Long Run begins every day with storytelling or singing and free play. Children are given time to check out their environment, then visit different play stations, for block-building, reading, art and dress-up. There's also gym.
"It's a creative curriculum," Smith said. All activities are supervised by special-education professionals.
Inspiration, determination
The Long Run facility was completed through a capital campaign Chaplin spearheaded five years ago. She retired two years later but has remained active in what began with her vision.
Chaplin was inspired in 1960 as a member of a study group at the First Presbyterian Church, at Market and Sixth streets, by the works of Quaker Elton Trueblood to address unmet needs in her community.
As a graduate of the Pennsylvania College for Women, now Chatham College, she was trained as a kindergarten teacher and knew she could help kids.
"There was a stigma in society then around those with developmental delays," she said. "Most were kept at home and were driving their parents nuts!"
Besides finding room in the church basement for the half-dozen children who initially enrolled, she called upon friends in child development to volunteer their time.
When the state Welfare Department began providing licensing and funding, Chaplin moved her school to a larger space at the Central Presbyterian Church on Versailles Avenue and hired a small staff to work with the growing number of kids, most of whom had come by doctors' referral.
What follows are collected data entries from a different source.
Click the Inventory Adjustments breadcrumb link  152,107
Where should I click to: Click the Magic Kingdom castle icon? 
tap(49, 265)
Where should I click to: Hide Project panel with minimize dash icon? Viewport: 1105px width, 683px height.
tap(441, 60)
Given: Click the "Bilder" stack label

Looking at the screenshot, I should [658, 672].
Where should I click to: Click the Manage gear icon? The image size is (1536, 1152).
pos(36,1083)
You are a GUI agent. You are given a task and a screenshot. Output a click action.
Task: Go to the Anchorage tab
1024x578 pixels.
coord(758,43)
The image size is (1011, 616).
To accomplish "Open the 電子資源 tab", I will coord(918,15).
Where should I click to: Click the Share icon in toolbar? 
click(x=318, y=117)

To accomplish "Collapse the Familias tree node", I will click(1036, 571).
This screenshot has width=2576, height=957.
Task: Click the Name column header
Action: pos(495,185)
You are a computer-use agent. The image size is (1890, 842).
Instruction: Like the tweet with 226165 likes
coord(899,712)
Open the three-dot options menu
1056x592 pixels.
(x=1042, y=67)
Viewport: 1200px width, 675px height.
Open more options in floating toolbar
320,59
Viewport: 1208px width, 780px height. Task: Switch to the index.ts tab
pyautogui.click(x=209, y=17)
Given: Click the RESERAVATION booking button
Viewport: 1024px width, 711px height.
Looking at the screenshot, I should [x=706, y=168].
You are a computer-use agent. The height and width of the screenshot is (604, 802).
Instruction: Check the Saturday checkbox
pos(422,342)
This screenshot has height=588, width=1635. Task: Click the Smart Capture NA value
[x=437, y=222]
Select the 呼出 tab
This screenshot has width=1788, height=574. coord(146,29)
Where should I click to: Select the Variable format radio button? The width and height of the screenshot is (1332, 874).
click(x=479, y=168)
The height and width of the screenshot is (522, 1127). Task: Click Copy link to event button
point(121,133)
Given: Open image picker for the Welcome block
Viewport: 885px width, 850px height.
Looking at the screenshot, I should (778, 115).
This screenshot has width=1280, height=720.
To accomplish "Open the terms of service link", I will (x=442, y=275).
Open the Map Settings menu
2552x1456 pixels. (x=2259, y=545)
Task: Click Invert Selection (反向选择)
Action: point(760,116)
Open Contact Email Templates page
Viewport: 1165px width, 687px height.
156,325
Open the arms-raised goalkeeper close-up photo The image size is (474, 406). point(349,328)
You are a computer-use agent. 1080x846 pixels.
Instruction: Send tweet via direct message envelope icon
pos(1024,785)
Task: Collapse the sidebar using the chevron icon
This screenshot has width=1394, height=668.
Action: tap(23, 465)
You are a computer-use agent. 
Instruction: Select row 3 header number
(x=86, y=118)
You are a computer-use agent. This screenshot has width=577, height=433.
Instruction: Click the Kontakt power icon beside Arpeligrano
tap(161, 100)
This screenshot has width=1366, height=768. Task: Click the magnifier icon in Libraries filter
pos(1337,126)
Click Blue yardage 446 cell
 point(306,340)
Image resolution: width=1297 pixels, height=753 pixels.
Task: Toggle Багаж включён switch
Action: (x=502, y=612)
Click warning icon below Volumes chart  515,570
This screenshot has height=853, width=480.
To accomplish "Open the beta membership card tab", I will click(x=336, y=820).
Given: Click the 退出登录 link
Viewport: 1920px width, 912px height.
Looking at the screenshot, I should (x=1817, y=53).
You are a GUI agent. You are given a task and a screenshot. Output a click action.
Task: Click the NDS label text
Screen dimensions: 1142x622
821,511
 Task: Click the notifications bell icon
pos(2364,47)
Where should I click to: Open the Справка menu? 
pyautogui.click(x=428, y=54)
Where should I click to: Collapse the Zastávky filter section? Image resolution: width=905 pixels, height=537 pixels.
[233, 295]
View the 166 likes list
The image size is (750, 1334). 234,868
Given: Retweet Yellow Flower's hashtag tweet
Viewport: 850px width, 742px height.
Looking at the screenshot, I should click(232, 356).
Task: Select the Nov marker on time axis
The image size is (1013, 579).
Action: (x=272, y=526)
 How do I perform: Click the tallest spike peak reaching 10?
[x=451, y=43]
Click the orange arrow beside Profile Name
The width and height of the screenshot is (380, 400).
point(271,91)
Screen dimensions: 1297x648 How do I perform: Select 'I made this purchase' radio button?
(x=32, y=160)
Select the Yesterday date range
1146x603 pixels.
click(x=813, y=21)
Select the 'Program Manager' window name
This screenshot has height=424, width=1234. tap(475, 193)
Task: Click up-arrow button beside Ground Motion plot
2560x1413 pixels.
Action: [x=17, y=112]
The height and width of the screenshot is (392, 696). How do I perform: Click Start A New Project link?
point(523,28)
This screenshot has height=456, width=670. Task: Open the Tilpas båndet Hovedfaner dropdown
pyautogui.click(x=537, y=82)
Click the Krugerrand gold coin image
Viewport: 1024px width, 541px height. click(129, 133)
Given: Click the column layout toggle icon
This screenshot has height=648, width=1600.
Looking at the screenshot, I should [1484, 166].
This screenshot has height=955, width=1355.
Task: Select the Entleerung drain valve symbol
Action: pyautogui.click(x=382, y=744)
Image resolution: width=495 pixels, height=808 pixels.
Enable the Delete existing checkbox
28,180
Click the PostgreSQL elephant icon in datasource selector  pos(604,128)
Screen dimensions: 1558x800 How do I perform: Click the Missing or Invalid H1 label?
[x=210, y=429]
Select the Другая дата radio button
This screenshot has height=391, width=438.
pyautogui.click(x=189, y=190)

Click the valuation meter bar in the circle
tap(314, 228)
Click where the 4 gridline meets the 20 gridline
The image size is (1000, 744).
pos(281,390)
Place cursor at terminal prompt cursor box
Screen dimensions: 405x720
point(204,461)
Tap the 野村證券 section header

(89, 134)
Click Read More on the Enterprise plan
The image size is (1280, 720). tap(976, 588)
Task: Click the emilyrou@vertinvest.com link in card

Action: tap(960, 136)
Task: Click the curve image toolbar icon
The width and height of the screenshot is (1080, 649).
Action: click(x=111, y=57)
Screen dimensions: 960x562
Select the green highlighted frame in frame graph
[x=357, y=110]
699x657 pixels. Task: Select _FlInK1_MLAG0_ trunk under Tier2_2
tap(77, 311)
In the late 1970s, the school moved again, to an old house by the Youghiogheny River in the Boston section of Elizabeth Township.
There it continued for 15 years, also receiving money from the state Education Department, which espoused Chaplin's own philosophy -- that early intervention and efforts to gain community acceptance are critical for kids with special needs.
It made a huge difference for Elizabeth Bendel, now 27, who attended the school at the Central Presbyterian Church until she was 5.
Today, she works at the same church, serving snacks to preschoolers and cleaning. Three nights a week, she has a job at the Palisades, even dressing in country-western garb for dances on Friday nights.
"She communicates well and is good around people, which helps them accept her," said her mother, Rosemary, whose husband, Joseph Bendel, retired as McKeesport mayor two years ago.
"Going to [Long Run] gave her an early start, which was important. Mrs. Chaplin and the other teachers were knowledgeable and kind."
Deborah Weisberg is a freelance writer.